Suddenly feeling that his outlay on a good lunch seemed to be proving worthwhile, Pryor happily nodded his assent. ‘So what shall I do about it, Brian?’

The other doctor pulled a prescription pad from his side pocket and scribbled a telephone number on the back.

As he handed the sheet through the window, he told Richard to speak directly to his brother Peter to find out more.

‘Best of luck with the new venture,’ he said as he waved goodbye. ‘There should be some more work for you at the Chepstow mortuary later this week.’

Feeling buoyant with these harbingers of future work, Richard let in the clutch and drove off, back down the valley that he already thought of as home.

FOUR

It had been agreed that Sian need not come in on Saturdays unless there was something urgent going on, so when Richard returned with his samples on Friday afternoon, she busily began setting up her equipment for barbiturate analysis, with the promise to ‘get cracking’ first thing on Monday morning. Her enthusiasm was infectious, as she was almost ecstatic at having ‘her first case’, as she put it. Even the usually impassive Angela was smiling benignly at Richard’s news of more work and both the women were itching to know what the barrister in Swansea would have to say.

However, they had to wait over the weekend for it, as Pryor’s attempt to phone the chambers in Swansea where the coroner’s brother was based, produced only a message from a clerk that Peter Meredith had left for the weekend, but that he would get him to return the call on Monday.

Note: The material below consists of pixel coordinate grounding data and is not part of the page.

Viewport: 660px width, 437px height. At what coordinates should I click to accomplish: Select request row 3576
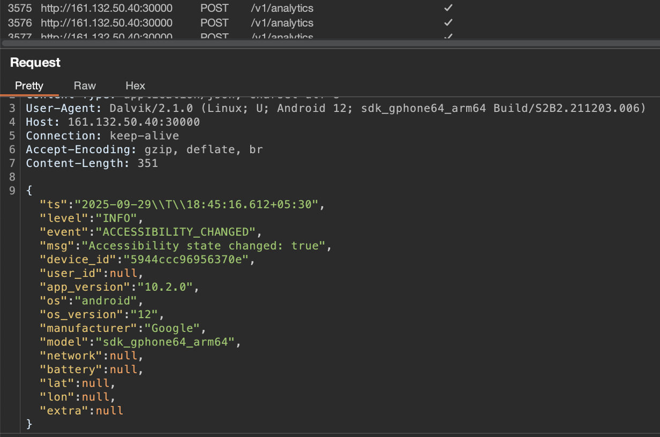tap(20, 23)
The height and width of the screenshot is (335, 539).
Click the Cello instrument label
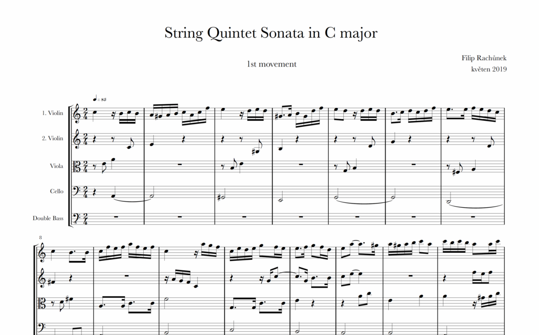pos(57,191)
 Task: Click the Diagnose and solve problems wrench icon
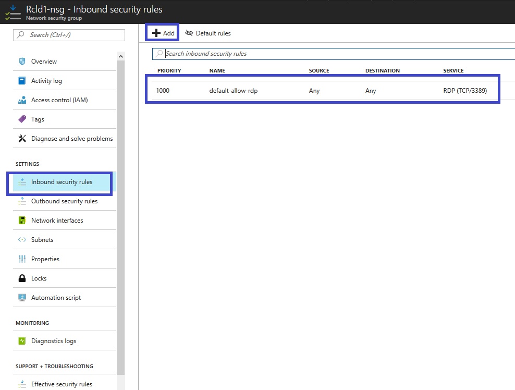pyautogui.click(x=22, y=139)
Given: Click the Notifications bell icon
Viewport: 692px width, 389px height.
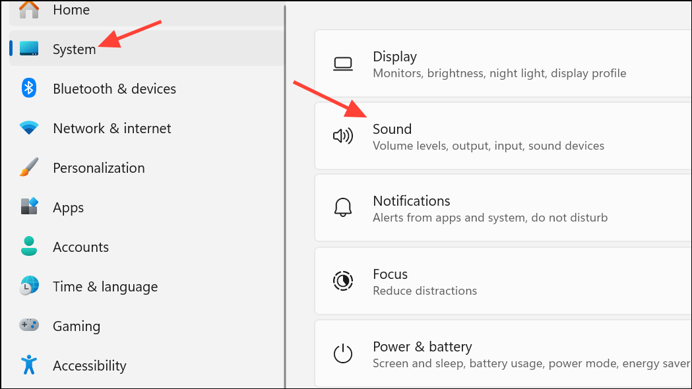Looking at the screenshot, I should (x=343, y=207).
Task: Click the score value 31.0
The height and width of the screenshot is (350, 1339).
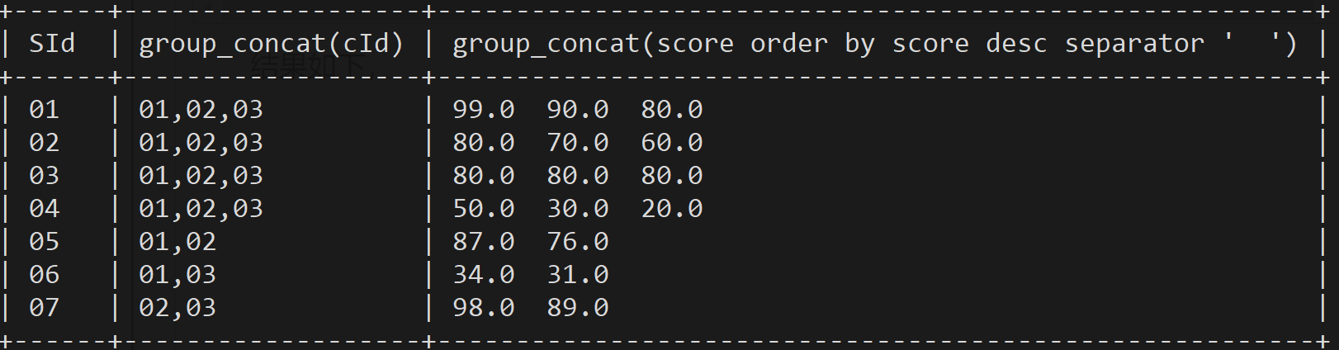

The weather had cooled down but was still pleasant and with little else to occupy him over the fallow two days, Richard looked forward to ‘striding his own broad acres’, as he liked to think of his bit of land, as well as sorting out his office and his room upstairs. He was not by nature a very tidy person, unlike Angela who was almost obsessive about ‘a place for everything and everything in its place’, as his grandmother used to say. However, he made an effort, buoyed up by the hope that an increasing workload would make this the last chance he had of getting really organized. His workroom was on a back corner of the house, behind the room used for an office, and he had plans to have a doorway knocked through to save having to walk around the corridor and into the hall to get into the office.

After another scratch meal with Angela in the kitchen – this time more salad and a tin of John West salmon, followed by cheese and biscuits – he percolated some Kardomah coffee and took it into the ‘staff lounge’, as they grandly called it. This was the room between Angela’s office and the kitchen, entered by a door at the foot of the stairs.

Angela was relaxing in one of the large armchairs, part of the three-piece suite they had retained from his aunt’s furniture. The room was much as the old lady had left it, with a good, but faded carpet on the floor, a large sideboard against one wall and a stone Minster fireplace on the other.

‘Should be cosy enough in the winter,’ she said, as she poured coffee into two mugs on the small table in the centre. ‘As long as we can afford the coal! Heating this house will cost a fortune.’

‘I should think we could get wood easily enough around here, the whole valley is a forest,’ replied Richard, full of optimism today. ‘I’ll have to ask Jimmy, he’ll probably offer to cut down someone’s trees for us!’

They listened to the six o’clock news on the massive Marconi radiogram that had been part of the furnishings, but the details of the national rail strike and the disaster at the Le Mans motor race in which a crashed Mercedes had killed over eighty people, were too depressing and they switched it off.

‘No trains, but I think I’ll drive up to Berkshire in the morning to visit my parents,’ announced Angela. ‘I need to bring down some more of my things I’ve left with them since I left the flat.’

‘At least you can get a decent meal when you’re home,’ suggested Richard. ‘I wonder if we’ll get any replies from that advertisement?’